Demonstration

After spending time investigating what problems can be solved through synthetic biology, we landed on the track of helping wastewater treatment facilities solve the issue of degrading pharmaceutical residues in wastewater before they reach the environment. As a solution, we have developed an innovative enzymatic approach towards tackling this problem. We built a method incorporating a model that can evolve from experimental analysis to improve the specificity of a fungal laccase towards a specific antibiotic. As a proof of concept, we have demonstrated our work with sulfamethoxazole – one of the persistent antibiotics found in the Baltic Sea region. We then progressed out of the lab and designed a prototype to demonstrate how this methodology can be implemented in wastewater treatment plants. A huge contributing factor to the design was our many visits to wastewater treatment facilities and companies within the field to investigate our implementation.

Can Laccases Reduce the Toxicity of Sulfamethoxazole (SMX)?

Before we go further with our concept, it is important to prove that laccases can degrade SMX to products that are non-toxic and are hence safe for the environment. Through ecotoxicity testing with a commercial laccase and the wild type fungal laccase that we produced, we were able to conclude that SMX ecotoxicity was reduced and that the reaction products are safe.

An Iterative Evolutionary Approach Towards Enzyme Engineering

As elaborated on our Project Design page, the main objective of engineering the wild type fungal laccase was to increase its specificity towards SMX to improve its degradation rate. Multiple engineering strategies can be performed and we have explained why we specifically chose rational enzyme design for this project. We have also chosen Pichia pastoris as our production platform to express the engineered enzymes. Ultimately, the project went through multiple phases:

1. Modeling Reaction Mechanism

The first phase of rational enzyme design was to find the reaction mechanism for SMX with laccases and the parameters that can describe it. As part of publishable work, we were able to model the reaction mechanism of our enzyme.

2. Validating the Model

The second phase was to understand and learn about our system starting with creating a valid model for the wild type laccase. Through our simulations we were able to determine how the laccase behaved in solution and how it interacted with a given substrate. We then inferred under which conditions the system operates and thereafter designed experiments that can directly prove or disprove our claims from the model.

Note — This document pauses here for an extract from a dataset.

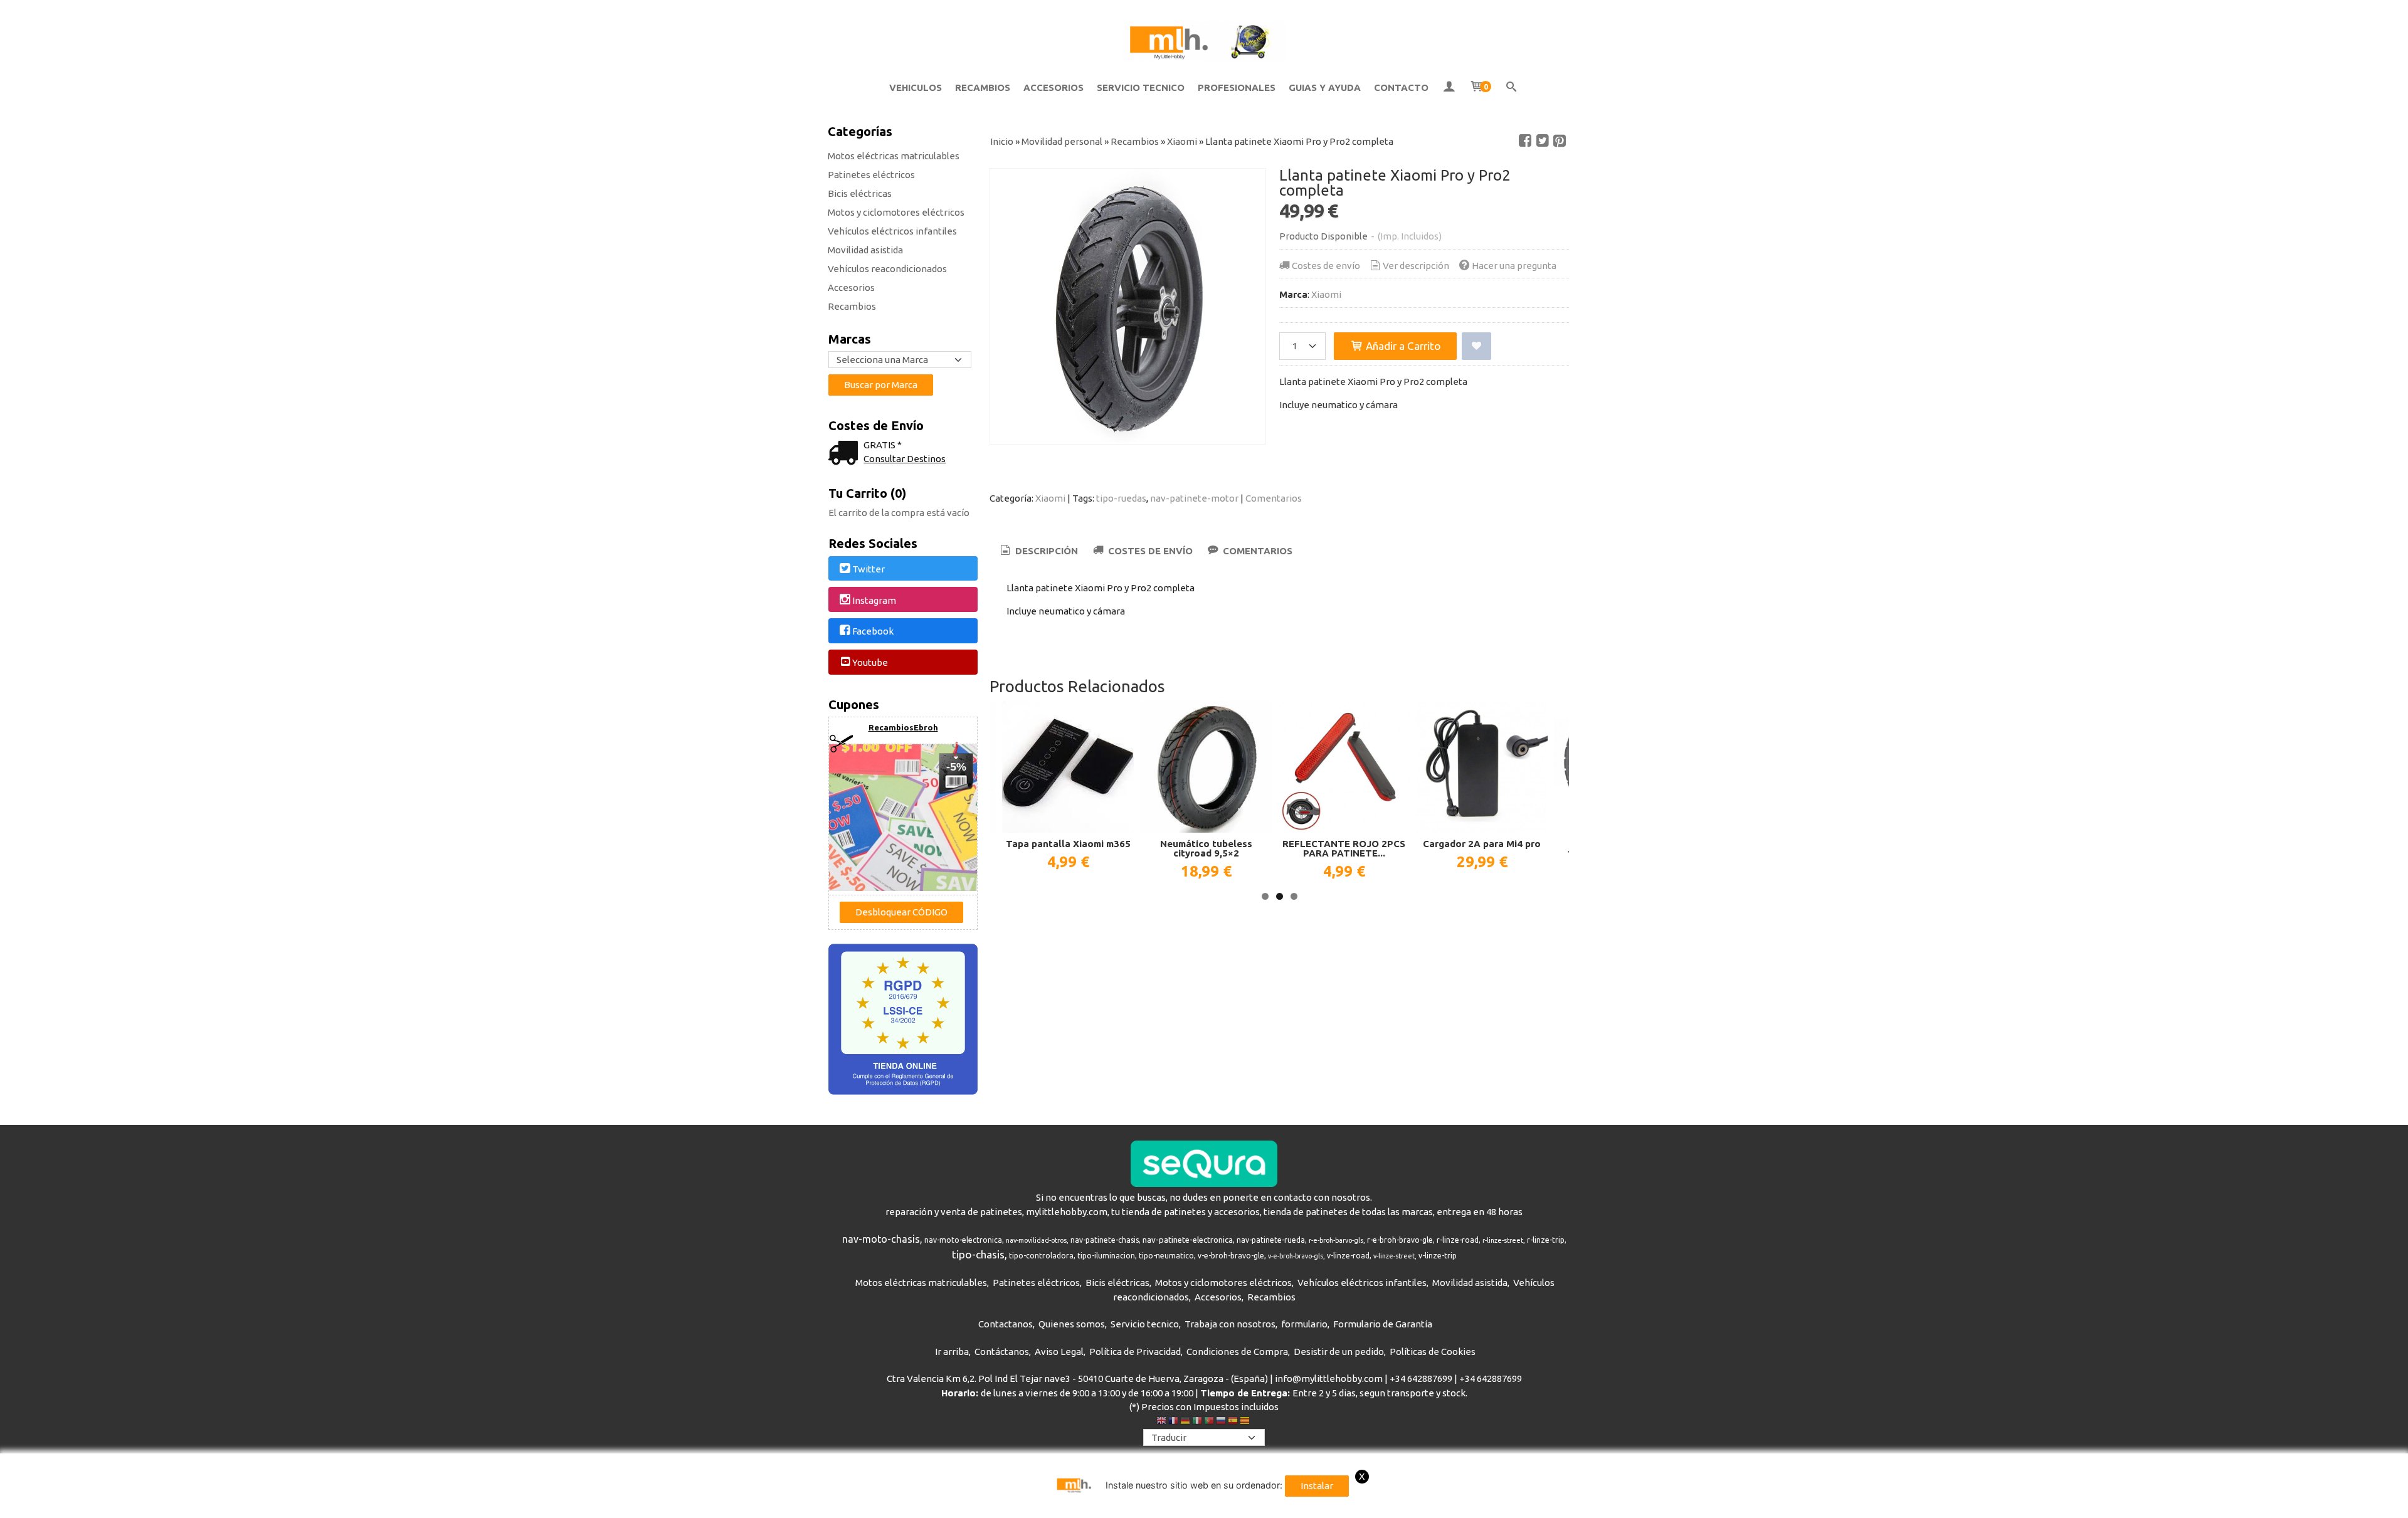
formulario (1304, 1324)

This was the first cycle of our design, build, test methodology:

• Design: From the model we were able to calculate theoretical values of the catalytic parameter kcat.
• Build: We were successful in expressing, producing, and purifying the wild type laccase from Pichia.
• Test: An activity assay with the model-substrate ABTS was conducted to calculate experimental Kcat.

As a result, we succeeded in validating our model as the experimental Kcat value confirmed the theoretical value of kcat for the model-substrate ABTS. This also standardized our pipeline with assays development for analysis, where mutants can be similarly tested for validation and then compared with the wild type laccase. (More can be found in our Model Page.)

3. Creating a Mutant

This phase describes the evolutionary iteration of our design, build, test methodology towards creating successful mutants.

From our first simulation of the mutated enzyme the design focused on increasing the catalytic activity of degrading SMX through making it fit better into the active site. We then successfully transformed the selected mutant into P. pastoris. However, in the testing phase the enzyme was inactive and we inferred it could be due to misfolding. This in turn caused us to iterate back into the design phase to test this assumption. As a result, this gave us a better insight on the folding modes of our simulated protein as our assumption was confirmed. Thus, this helped us to achieve our objective by expanding our model and introducing another generation of mutations, where the modeled kcat was 10 times better than the wild type kcat. In the future, the cycle can be continued to express and test the next generation of mutants.

Product Design & Real Life Implementation

For the engineered laccase to be introduced at Wastewater Treatment Plants (WWTPs) there needs to be a way for them to be captured and reused. Therefore to make this happen, we developed a smart strategy of immobilizing them to magnetic beads so that they can be recovered via magnetism.

1- Laccases immobilized on magnetic beads were proven to be functional in the ABTS activity assay:

Figure 2A. Immobilized magnetic beads showing activity when ABTS was added. Figure 2B. Recovery Process in Lab Scale

2- After utilizing advice from experts, the following implementation strategy for large scale recovery was structured:

Figure 3. A detailed outline of our prototype showing how it can be implemented in WWTPs.